* _What is required_
Start at the first record below and retype through the last, exactly.

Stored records
____________________

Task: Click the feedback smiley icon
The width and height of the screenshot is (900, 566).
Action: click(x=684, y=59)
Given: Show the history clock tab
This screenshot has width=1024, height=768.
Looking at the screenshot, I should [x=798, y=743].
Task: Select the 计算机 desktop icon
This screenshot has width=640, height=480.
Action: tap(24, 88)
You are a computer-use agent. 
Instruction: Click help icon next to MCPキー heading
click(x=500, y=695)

____________________

* _Reply_
Task: Click the feedback smiley icon
The width and height of the screenshot is (900, 566).
Action: click(x=684, y=59)
Given: Show the history clock tab
This screenshot has width=1024, height=768.
Looking at the screenshot, I should [x=798, y=743].
Task: Select the 计算机 desktop icon
This screenshot has width=640, height=480.
Action: tap(24, 88)
You are a computer-use agent. 
Instruction: Click help icon next to MCPキー heading
click(x=500, y=695)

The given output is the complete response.